Principal Component Analysis (PCA) is a cornerstone technique in data analysis, machine learning, and artificial intelligence, offering a systematic approach to handle high-dimensional datasets by reducing complexity. By distilling data into uncorrelated dimensions called principal components, PCA retains essential information while mitigating dimensionality effects. With diverse applications including dimensionality reduction, feature selection, data compression, and exploration, PCA plays a pivotal role in extracting meaningful insights from large datasets.
By the end of this tutorial, you’ll have learned the following:
- What Principal Component Analysis (PCA) is an why it matters
- How Principal Component Analysis works
- How to conduct PCA in Sklearn
- How to visualize principal components and better understand your data
Table of Contents
Understanding Principal Component Analysis
Principal Component Analysis (or PCA for short) is a technique used in data analysis, machine learning, and artificial intelligence, for reducing the dimensionality of datasets while retaining important information.
PCA works by transforming higher-dimensionality data into new, uncorrelated dimensions called principal components. It has many widespread applications, including:
- Dimensionality Reduction: PCA extracts the essential information from data, while allowing you to remove the less relevant information
- Feature Selection: in PCA, the components are ranked by the variance in data that is explained by each of them; this allows you to remove less relevant components
- Data Compression: because PCA can reduce the dimensionality of your data by finding the most variable information, it can be used to compress data, including images
- Data Exploration: PCA can help you find new patterns and insights in your data through visual means that wouldn’t have been possible using higher dimensions
How Does Principal Component Analysis Work?
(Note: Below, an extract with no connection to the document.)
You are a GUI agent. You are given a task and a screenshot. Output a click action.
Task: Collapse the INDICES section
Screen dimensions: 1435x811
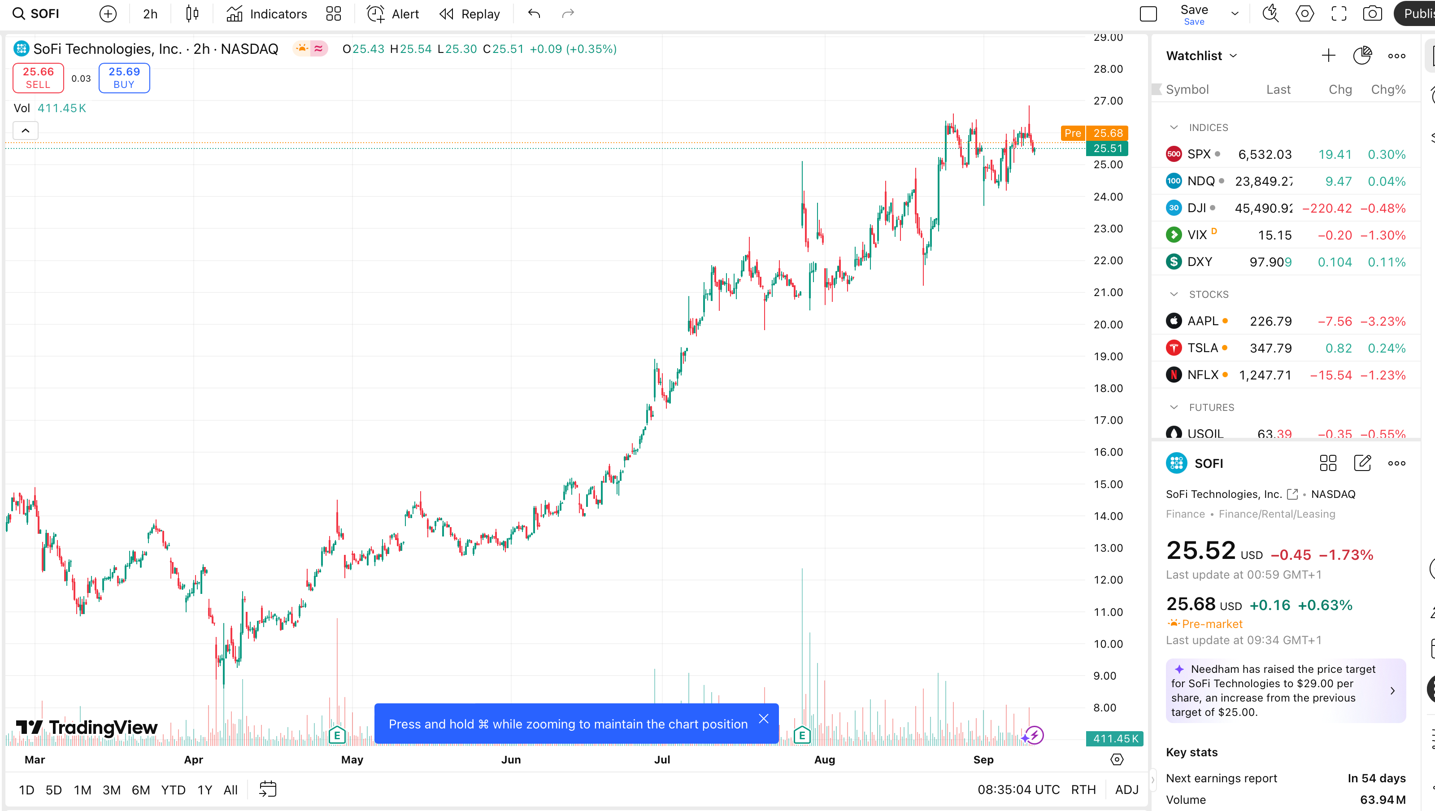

There are quite a few inner workings to Principal Component Analysis. In this section, we’ll break down how PCA works in plain terms, allowing you to build your intuition.
Understanding how Principal Component Analysis Works
- Centring Data
PCA begins by entering data, which involves subtracting the mean of each feature from the data points. This ensures that the mean of each feature becomes zero, allowing us to later more easily identify the directions of maximum variance. (Note, it’s often a good idea to scale your data as well!)
- Calculating a Covariance Matrix
The covariance matrix describes the relationships between different features and how they change together.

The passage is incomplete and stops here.